Keyword recognition detects words or phrases from a list of key words. You define that list of words, and Spokestack notifies your software when any of them is recognized. This detection happens entirely on-device, with no data going over the network or to the cloud. Keyword detection straddles the line between wake word detection and speech recognition, with the performance of the former and the results of the latter. Each keyword may comprise multiple utterances. When the model detects the presence of an utterance in user speech, it returns the keyword as a transcript.

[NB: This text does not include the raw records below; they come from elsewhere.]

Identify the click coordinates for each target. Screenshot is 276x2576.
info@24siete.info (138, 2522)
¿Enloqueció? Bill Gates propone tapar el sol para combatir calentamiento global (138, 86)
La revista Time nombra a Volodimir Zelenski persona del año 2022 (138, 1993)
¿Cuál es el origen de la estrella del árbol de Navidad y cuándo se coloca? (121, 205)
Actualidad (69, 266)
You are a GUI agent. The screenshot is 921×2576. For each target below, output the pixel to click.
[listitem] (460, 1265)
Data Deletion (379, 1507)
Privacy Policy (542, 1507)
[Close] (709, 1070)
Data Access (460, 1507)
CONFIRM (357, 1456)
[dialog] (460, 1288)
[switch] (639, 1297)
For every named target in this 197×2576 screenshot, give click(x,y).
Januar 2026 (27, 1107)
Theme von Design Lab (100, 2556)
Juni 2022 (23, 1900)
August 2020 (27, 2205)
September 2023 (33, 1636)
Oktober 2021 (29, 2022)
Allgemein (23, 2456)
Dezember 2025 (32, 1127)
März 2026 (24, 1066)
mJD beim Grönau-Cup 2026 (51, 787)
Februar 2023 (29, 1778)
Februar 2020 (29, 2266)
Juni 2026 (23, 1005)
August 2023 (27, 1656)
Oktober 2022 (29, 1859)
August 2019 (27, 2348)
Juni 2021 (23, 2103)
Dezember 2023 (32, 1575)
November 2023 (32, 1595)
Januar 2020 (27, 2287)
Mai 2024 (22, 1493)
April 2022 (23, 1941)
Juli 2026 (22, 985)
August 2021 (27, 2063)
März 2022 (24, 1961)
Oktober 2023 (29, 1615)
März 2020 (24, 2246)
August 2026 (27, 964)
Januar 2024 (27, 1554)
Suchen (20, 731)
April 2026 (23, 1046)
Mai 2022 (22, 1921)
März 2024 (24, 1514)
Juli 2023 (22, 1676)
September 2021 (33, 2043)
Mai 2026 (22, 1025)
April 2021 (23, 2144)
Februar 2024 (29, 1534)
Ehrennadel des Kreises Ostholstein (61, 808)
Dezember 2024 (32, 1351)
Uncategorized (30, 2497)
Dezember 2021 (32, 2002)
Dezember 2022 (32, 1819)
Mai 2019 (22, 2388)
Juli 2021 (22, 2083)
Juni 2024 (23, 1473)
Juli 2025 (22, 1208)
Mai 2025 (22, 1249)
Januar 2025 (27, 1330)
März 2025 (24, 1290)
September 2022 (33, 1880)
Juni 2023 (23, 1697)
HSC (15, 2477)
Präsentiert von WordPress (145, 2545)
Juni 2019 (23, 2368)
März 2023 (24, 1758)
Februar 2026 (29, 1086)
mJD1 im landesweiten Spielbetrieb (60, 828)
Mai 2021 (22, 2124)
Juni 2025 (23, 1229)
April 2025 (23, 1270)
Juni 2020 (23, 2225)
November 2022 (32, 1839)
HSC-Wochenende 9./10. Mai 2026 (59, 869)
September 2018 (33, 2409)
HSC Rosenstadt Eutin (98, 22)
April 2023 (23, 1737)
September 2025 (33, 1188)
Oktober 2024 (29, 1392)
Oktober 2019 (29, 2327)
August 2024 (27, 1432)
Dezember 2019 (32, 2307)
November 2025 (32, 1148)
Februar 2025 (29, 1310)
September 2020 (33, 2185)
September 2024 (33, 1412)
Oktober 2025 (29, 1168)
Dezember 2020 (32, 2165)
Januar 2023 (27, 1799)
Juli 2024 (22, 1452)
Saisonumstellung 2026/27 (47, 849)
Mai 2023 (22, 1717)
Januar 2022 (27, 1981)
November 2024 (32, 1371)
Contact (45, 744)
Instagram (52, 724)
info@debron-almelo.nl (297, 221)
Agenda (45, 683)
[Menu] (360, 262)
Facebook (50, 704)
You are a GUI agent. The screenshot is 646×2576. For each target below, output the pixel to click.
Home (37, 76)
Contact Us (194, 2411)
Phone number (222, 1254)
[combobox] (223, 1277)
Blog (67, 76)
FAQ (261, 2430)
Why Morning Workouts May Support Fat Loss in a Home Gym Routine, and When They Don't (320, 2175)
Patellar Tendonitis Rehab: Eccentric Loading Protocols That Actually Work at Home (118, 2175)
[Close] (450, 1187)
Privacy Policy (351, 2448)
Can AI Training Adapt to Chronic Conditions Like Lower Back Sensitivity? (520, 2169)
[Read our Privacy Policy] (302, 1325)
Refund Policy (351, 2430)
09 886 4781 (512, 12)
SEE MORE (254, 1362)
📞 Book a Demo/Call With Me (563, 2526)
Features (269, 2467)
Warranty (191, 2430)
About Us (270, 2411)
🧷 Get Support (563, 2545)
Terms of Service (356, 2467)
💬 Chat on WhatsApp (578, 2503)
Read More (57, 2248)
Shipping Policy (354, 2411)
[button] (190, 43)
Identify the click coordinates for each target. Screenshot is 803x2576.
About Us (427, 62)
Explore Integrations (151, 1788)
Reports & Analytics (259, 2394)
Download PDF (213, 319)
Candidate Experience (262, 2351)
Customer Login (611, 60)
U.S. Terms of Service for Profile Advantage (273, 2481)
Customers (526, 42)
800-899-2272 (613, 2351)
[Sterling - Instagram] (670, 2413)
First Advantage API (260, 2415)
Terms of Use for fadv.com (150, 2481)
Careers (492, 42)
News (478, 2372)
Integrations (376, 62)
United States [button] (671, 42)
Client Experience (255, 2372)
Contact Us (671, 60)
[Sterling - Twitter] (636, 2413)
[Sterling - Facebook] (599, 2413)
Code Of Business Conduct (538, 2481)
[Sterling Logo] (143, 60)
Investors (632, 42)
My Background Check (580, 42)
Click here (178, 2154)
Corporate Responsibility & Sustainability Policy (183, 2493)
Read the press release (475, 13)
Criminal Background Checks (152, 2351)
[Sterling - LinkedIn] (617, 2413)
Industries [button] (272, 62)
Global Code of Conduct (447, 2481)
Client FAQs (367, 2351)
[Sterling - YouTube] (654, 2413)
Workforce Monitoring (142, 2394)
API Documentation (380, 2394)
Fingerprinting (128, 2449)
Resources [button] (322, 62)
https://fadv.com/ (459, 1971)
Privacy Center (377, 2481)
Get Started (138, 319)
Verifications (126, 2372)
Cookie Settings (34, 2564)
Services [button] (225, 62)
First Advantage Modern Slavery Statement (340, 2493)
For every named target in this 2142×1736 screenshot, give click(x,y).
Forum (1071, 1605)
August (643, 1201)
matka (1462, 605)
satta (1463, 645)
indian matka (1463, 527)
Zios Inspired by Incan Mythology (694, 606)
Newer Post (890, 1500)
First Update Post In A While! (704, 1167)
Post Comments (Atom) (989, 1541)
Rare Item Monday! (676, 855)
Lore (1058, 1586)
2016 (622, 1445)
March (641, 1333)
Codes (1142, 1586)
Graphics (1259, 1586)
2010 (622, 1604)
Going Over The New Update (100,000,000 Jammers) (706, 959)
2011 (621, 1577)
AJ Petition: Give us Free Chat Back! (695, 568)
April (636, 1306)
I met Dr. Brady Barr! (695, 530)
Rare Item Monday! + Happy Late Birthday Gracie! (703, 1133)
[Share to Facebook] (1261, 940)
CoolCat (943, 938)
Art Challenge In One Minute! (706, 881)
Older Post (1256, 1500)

This means that in the context of Spokestack’s speech pipeline, keyword recognition functions as an ASR stage.
In practical terms, this means your app can listen for multiple wake words or brief commands and support variations in phrasing for each of them; using a fast, lightweight model; without user audio leaving the device.
To demonstrate, imagine an app designed to control music while the user is running. Classes could be named “play” and “stop” — of course, there would likely be more, but we’ll list two for sake of brevity. Utterances for “play” could include “play”, “start”, “go”, “music on”, etc.; and “stop“‘s utterances could be “stop”, “quit”, “pause”, “music off”, etc. If a user says any of those things, your app would receive a transcript, but the only transcripts it can receive are “play” and “stop”, making it easy to map the command to the proper app feature.
The main use case for keyword models is in domains with limited vocabularies or apps that only wish to support specific words or phrases. If users are expected to interact with an app in complete sentences, or you want to support phrasings you didn’t anticipate at build time, a speech recognition component paired with natural language understanding would be a better fit for your case.
Your Spokestack Maker account gives you access to powerful AutoML keyword customization. You define what key terms to recognize using Spokestack’s personal keyword recognizer. It is trained using few-shot transfer learning, allowing a small amount of data to produce a neural model with an accuracy level suitable for personal, hobby, or exploratory projects. You should only expect them to respond to the voice (or voices) used in the data you submit.